> _Exercise directions_: Please print every record below exactly as written, leaving out the pictures.

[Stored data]
Start of Block
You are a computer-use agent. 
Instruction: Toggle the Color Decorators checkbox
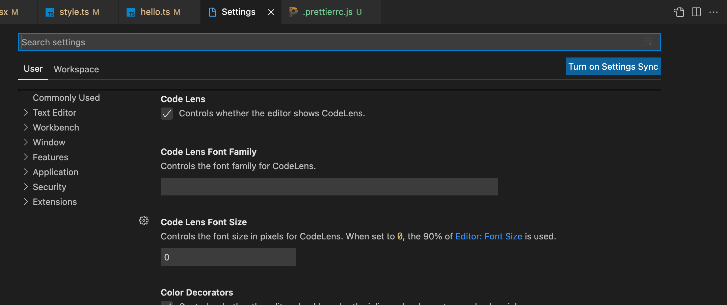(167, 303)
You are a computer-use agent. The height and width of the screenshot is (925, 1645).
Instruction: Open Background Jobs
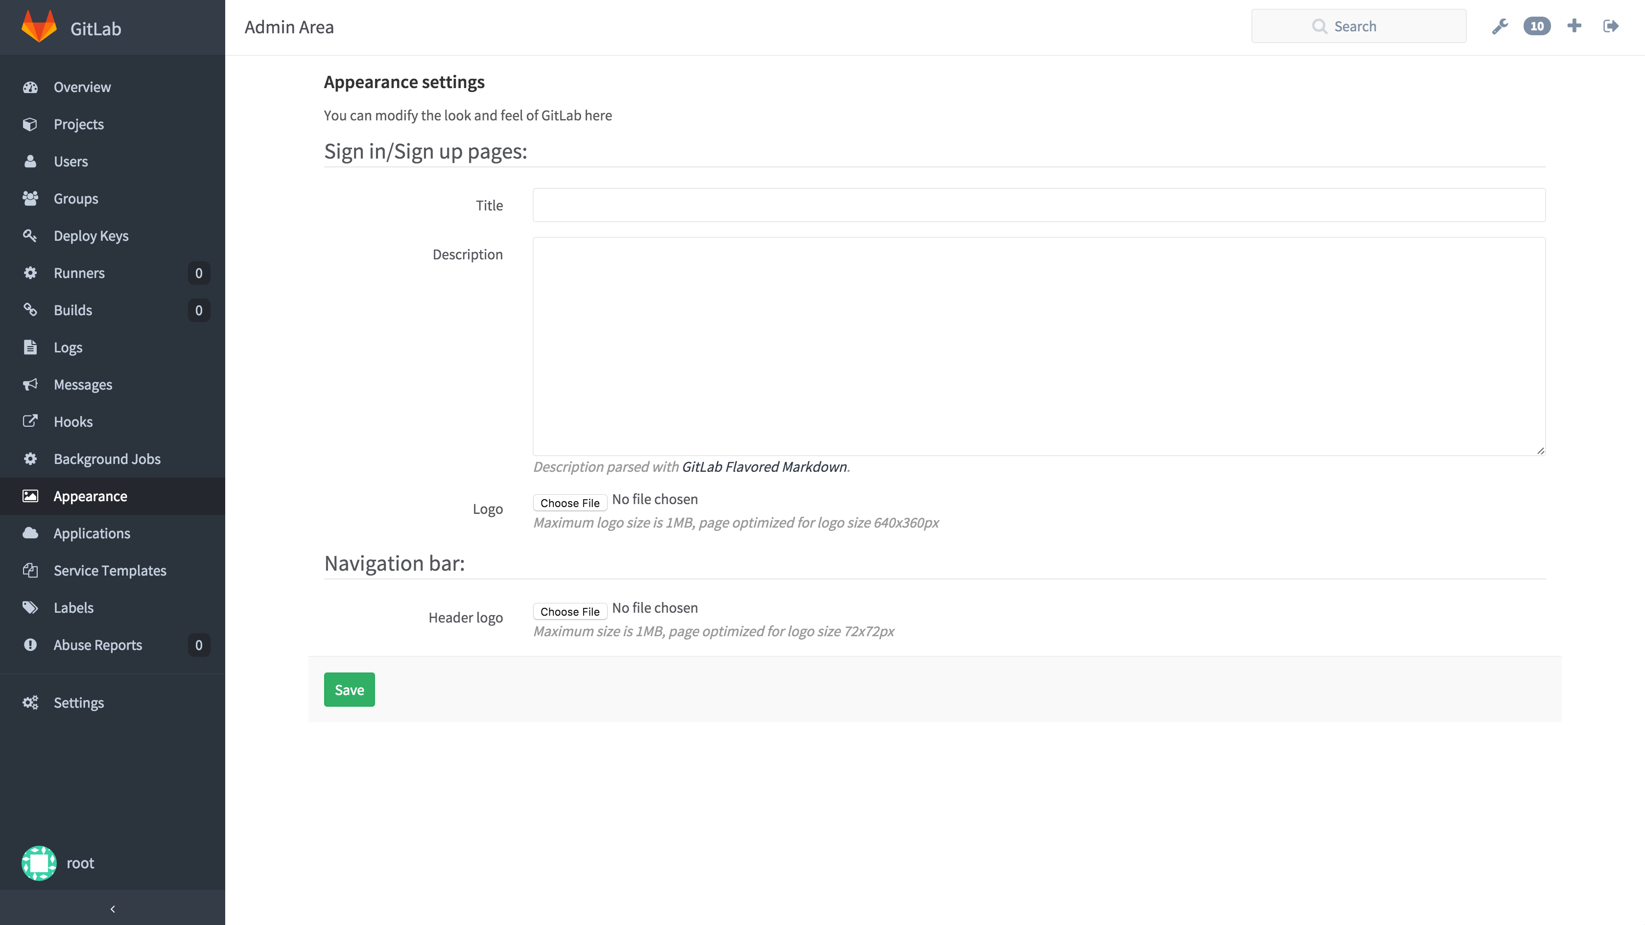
End of Block
> _Answer to this exercise_:
You are a computer-use agent. 
Instruction: Toggle the Color Decorators checkbox
(167, 303)
You are a computer-use agent. The height and width of the screenshot is (925, 1645).
Instruction: Open Background Jobs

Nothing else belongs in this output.